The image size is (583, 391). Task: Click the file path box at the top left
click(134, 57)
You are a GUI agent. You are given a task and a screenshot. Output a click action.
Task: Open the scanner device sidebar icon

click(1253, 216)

DIRECTIONS: Could you give every entry again, exactly as written?

THE ANSWER:
The image size is (583, 391). Task: Click the file path box at the top left
click(134, 57)
You are a GUI agent. You are given a task and a screenshot. Output a click action.
Task: Open the scanner device sidebar icon

click(1253, 216)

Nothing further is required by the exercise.